--- Exercise objective ---
Lines to restate from the data below: from the one containing "Open the Perspective viewport dropdown arrow" to the one containing "Task: Click the com.pandora.language.Main", both included. Give them again exactly, and only them.

--- Supplied data ---
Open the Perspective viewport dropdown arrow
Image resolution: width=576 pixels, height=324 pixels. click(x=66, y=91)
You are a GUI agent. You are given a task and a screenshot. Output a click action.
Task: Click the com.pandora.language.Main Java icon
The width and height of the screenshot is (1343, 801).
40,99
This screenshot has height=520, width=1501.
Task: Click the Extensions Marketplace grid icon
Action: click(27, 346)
--
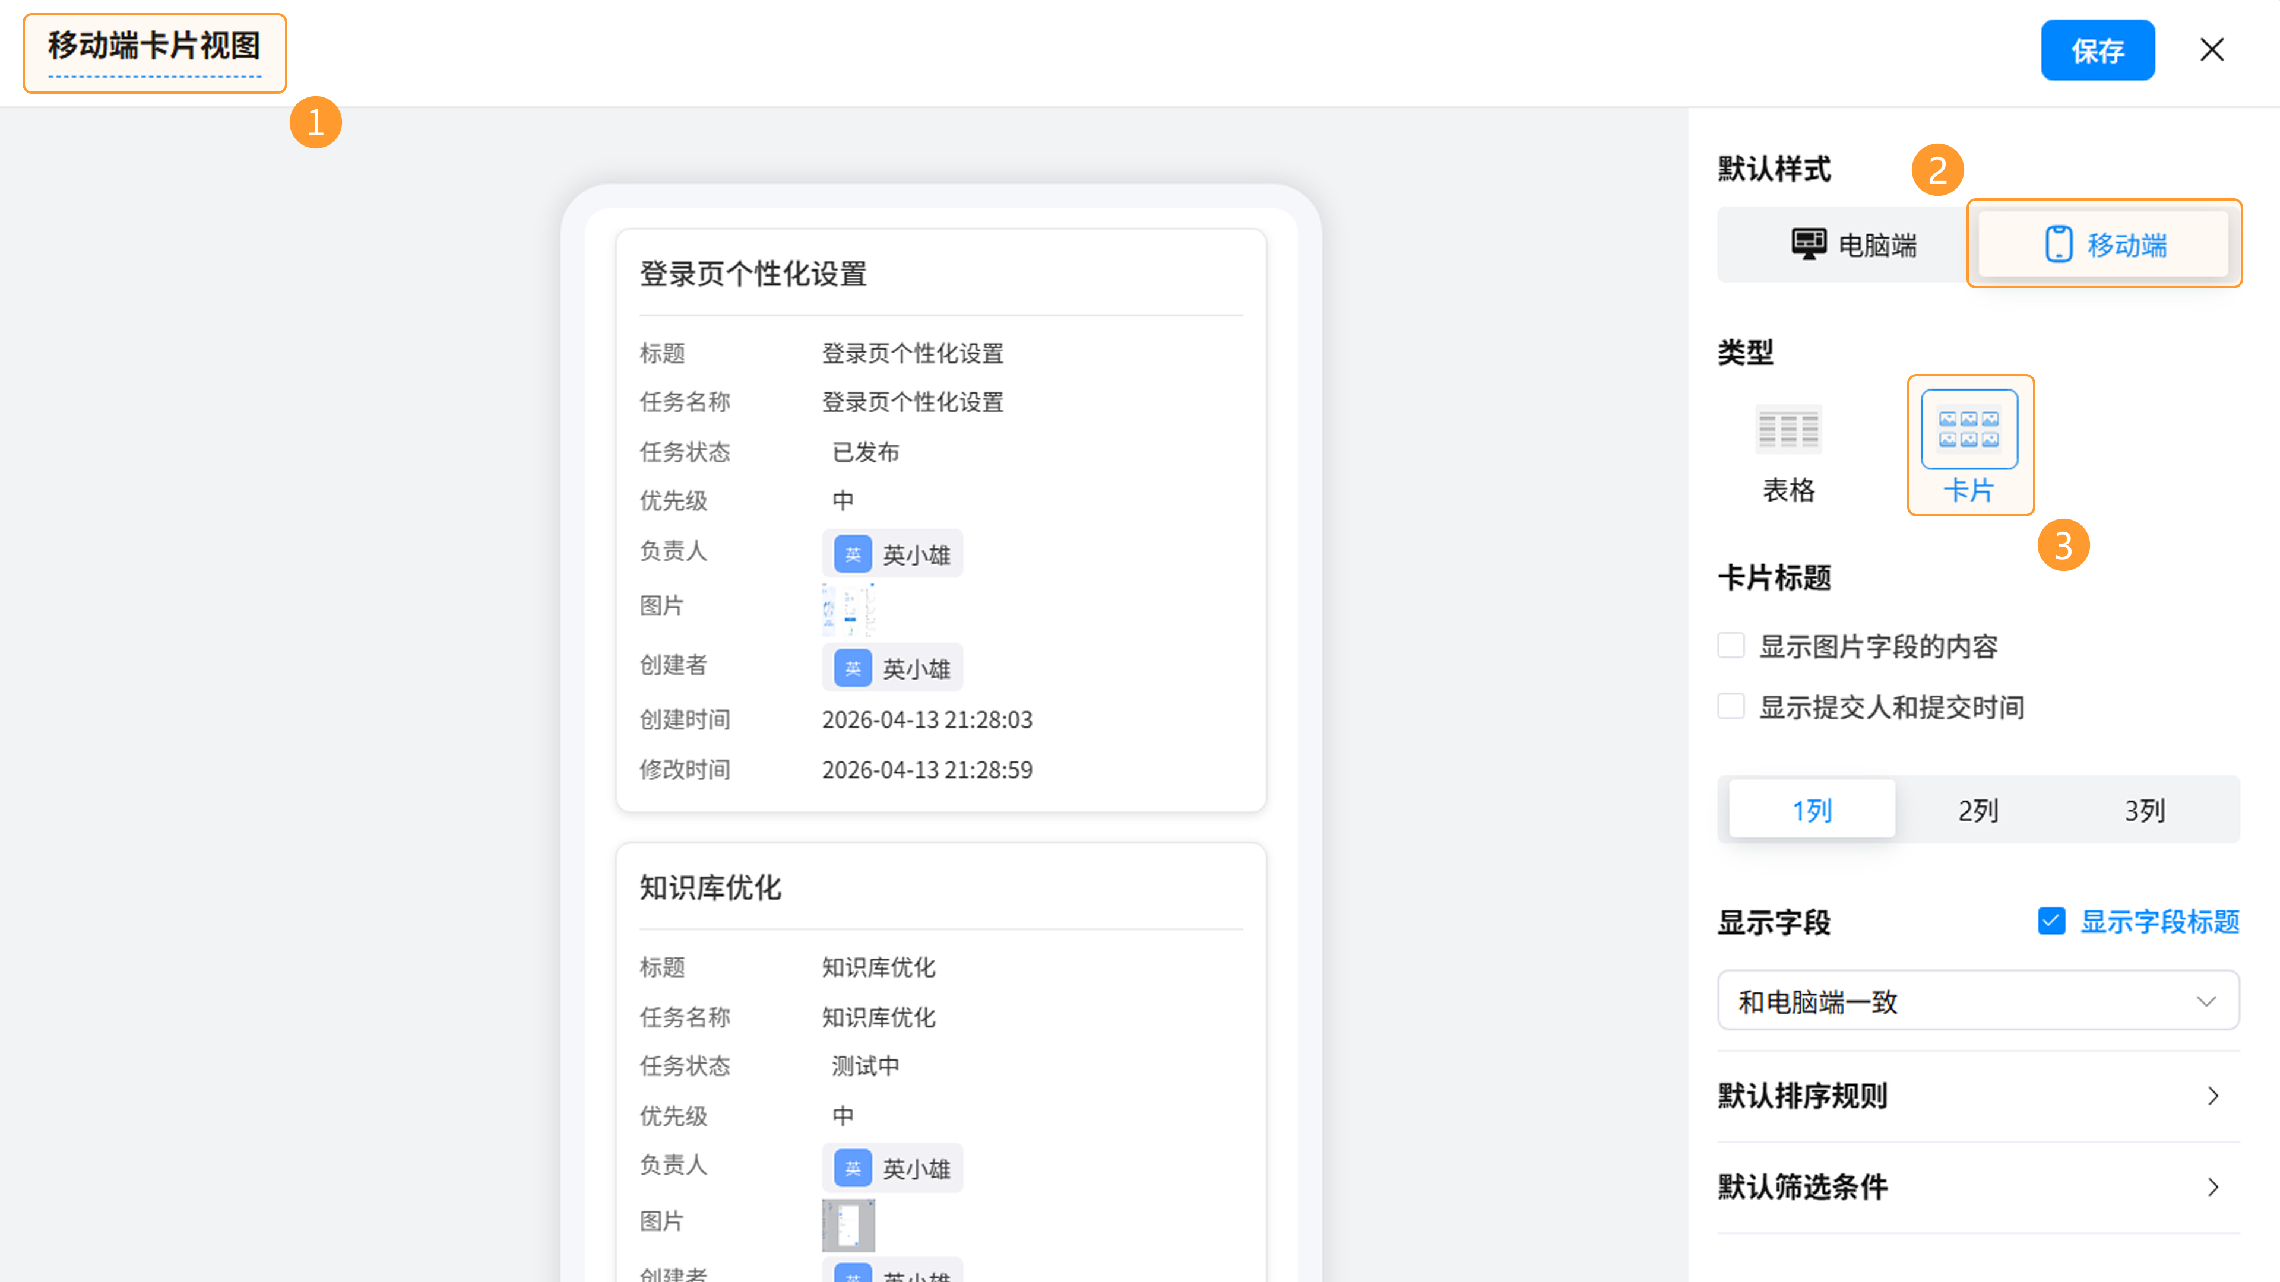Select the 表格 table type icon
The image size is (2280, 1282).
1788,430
==
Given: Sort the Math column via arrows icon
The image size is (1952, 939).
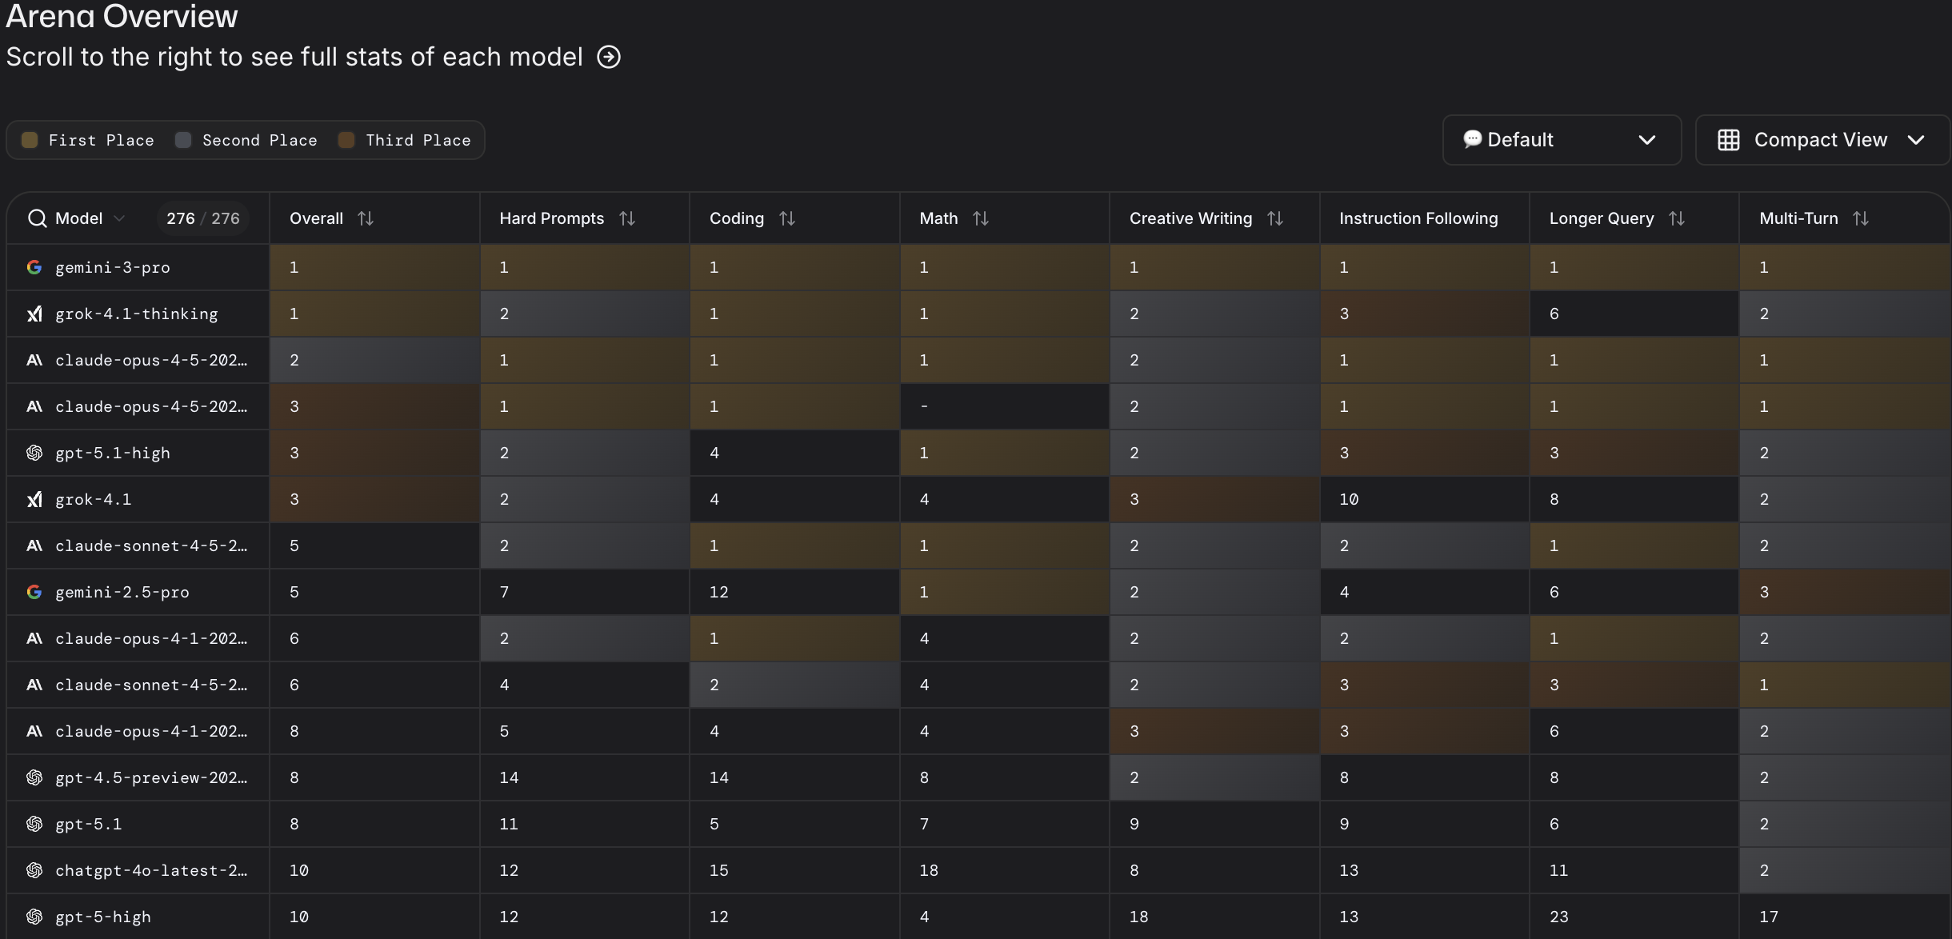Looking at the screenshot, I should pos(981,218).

--- Expected answer ---
Open the Perspective viewport dropdown arrow
Image resolution: width=576 pixels, height=324 pixels. click(x=66, y=91)
You are a GUI agent. You are given a task and a screenshot. Output a click action.
Task: Click the com.pandora.language.Main Java icon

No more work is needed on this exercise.